ポツダム宣言から日米安保条約に調印後、マリリンモンローが来日したころである。
彼の家は戦前、軍国主義の気運高まる中、航空機を製造する企業など、軍需産業に投資して財を築いた。
戦後、遺産を相続した男は様々な事業に手を染めて財を膨らませた。
未だ日本は復興期にあり空襲で穿たれた穴から抜け出せずにいたが、男の上に影は無く遍く陽に照らされていた。
殺傷兵器創造に力を貸して得た財産が元手だというのに葉巻を切って口に咥えてはロールスロイスのシートに背を預け酒に酔い、泥濘を飛び散らせ走らせたたものだった。
1970年代はフレンチポップスの黄金時代だった。
シャンソンと言えば、かの有名なエディット・ピアフだが1963年に亡くなっている。
その後、シャンソンを含めフレンチポップスと呼称されるがピアフをポップスと括るのは違和感がある。
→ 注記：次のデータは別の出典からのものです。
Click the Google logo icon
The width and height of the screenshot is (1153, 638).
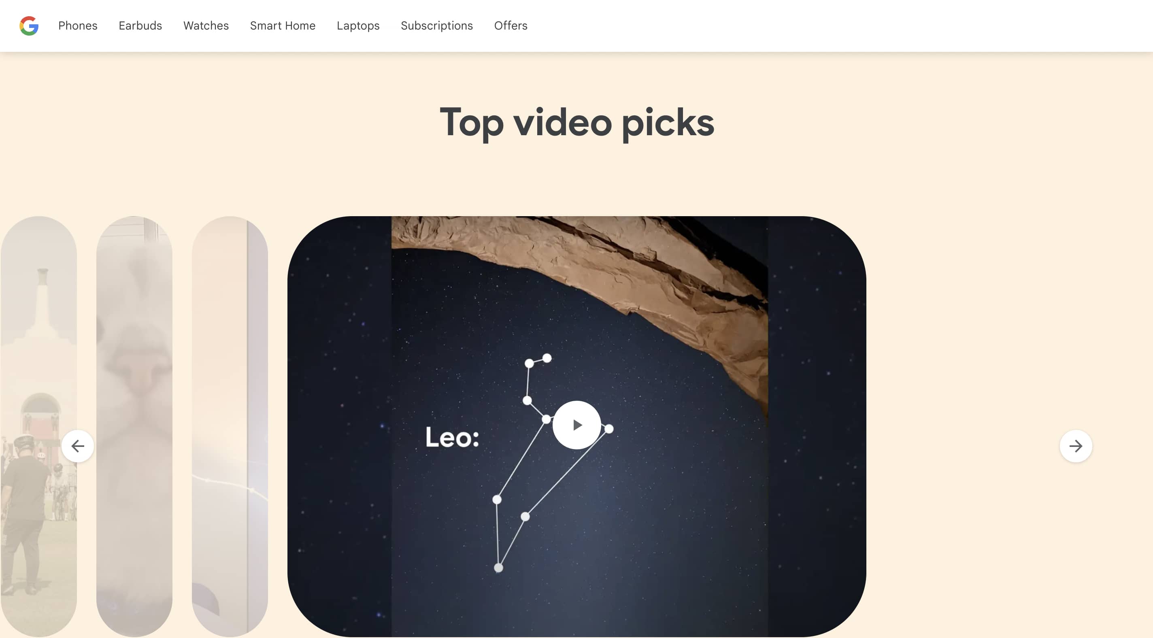point(29,26)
夜の散策で多く耳にするフランス製の歌は明るいポップスに移り変わっていたが、男はピアフの哀切な歌声を求めた。
愛の讃歌。
数々の日本の歌手にもカバーされた名曲だ。
日本の歌手では美輪明宏の性別を超越した美貌と厚みのある歌声にピアフの魂を重ねた。
男は数々のクラブやキャバレーを渡り歩き札束をばら撒いた。